Faith, Hope and Charity Vineyards also boasts a beautiful events center, remodeled tasting room, available homes sites, and a vacation rental on their property. For their wine-making efforts, Faith Hope and Charity’s 2013 Vignole won a Gold Medal at the 2015 Sunset Magazine International Wine Competition.

Tastings

While Bend is known predominately as a beer town, Volcano Vineyards co-owner and former home winemaker Liz Ratcliff feels as though there is still room for Bend to grow its general drinks traffic, especially given that Central Oregon is a major tourist destination. The Ratcliff’s blend, bottle, and store their 1500-case wine production in Bend. They also offer another alternative to Central Oregon’s beer scene: the Magmita Sangrias.

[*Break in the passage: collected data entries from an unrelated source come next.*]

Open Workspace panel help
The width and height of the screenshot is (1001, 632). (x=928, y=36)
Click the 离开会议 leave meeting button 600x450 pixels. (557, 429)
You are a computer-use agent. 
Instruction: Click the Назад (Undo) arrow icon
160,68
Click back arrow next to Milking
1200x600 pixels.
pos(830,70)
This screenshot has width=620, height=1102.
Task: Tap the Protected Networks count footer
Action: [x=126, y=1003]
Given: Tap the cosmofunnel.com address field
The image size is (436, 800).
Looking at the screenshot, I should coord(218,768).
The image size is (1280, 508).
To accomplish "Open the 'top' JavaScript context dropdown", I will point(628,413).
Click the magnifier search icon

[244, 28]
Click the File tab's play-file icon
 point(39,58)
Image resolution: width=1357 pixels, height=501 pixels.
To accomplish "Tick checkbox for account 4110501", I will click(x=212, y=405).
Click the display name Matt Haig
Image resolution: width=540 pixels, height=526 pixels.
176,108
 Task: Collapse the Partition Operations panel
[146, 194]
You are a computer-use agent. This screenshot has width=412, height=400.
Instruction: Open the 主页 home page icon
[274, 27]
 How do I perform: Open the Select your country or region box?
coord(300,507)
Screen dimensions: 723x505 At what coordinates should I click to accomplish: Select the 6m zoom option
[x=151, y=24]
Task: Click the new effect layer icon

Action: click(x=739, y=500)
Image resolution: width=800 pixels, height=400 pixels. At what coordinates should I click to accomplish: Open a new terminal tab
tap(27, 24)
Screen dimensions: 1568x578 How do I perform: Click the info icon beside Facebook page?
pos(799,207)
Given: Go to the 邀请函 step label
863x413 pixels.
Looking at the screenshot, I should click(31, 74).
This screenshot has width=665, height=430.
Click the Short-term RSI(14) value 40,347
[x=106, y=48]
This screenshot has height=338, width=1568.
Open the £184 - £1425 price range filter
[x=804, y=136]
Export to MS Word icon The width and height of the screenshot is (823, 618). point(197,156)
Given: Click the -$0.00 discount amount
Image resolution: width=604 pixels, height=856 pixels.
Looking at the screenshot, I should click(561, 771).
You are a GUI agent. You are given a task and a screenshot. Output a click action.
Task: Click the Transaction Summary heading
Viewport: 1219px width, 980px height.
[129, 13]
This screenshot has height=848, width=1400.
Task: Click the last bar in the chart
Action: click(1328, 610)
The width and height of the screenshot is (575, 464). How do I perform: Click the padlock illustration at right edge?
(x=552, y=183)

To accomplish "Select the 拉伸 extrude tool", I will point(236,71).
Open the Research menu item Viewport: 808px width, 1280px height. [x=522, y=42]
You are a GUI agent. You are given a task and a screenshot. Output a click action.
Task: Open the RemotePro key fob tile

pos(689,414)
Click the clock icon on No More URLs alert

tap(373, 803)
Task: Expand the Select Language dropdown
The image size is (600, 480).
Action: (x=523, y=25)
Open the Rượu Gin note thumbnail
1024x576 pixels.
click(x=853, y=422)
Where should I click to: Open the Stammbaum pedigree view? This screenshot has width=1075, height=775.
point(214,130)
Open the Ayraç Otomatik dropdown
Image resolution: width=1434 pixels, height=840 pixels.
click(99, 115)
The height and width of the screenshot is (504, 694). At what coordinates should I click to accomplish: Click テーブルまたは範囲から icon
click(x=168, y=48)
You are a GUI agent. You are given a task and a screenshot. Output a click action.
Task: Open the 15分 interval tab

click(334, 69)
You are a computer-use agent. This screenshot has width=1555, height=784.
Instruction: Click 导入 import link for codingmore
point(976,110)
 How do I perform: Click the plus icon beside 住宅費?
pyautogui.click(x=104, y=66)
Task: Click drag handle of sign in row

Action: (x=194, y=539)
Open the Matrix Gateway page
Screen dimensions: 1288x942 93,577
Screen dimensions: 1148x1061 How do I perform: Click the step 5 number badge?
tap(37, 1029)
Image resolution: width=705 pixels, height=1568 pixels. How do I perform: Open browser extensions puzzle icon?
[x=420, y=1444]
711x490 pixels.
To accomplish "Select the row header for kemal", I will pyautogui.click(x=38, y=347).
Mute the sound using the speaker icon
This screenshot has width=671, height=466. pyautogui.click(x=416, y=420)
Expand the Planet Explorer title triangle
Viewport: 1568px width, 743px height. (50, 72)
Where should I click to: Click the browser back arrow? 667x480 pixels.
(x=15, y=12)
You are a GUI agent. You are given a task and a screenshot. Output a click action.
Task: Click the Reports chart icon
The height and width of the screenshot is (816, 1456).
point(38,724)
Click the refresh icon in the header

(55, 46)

“Imbibing is so much easier when one is on vacation,” explains Liz Ratcliff. “We are a complement to beer, even an alternative to beer, when one has had enough of that.”

The Elixir Wine Group in Bend represents a different approach to the production of wine in Central Oregon. Owner Kirk Ermisch, doesn’t grow grapes in Oregon but does own the Bodega Calle winery in the Luján de Cuyo district of Mendoza, Argentina. Ermisch makes his own wine from Willamette Valley grapes and imports wines from Bodega Calle to the United States as well as brands from other wine-producing countries in Latin America and Europe.

Sipping on a glass of wine isn’t limited to winery tasting rooms in Central Oregon. There are many bottle and by-the-glass offerings at wine-oriented cafés and bars in the area, too. Try Portello Wine Café in Northwest Crossing or Sip Wine Bar on N.W. Galveston Avenue. If you happen to be downtown, try The Wine Shop and Tasting Bar or The Good Drop Wine Shoppe, both on N.W. Minnesota Avenue.

Wine is alive in Central Oregon. The steadfast work and experimentation by grape-growing pioneers in the area speaks to the real possibility the High Desert will attract more interests in viticulture and wine production. When looking for a good glass of vino, just remember, you’re closer to wine country than you might think, here in Central Oregon.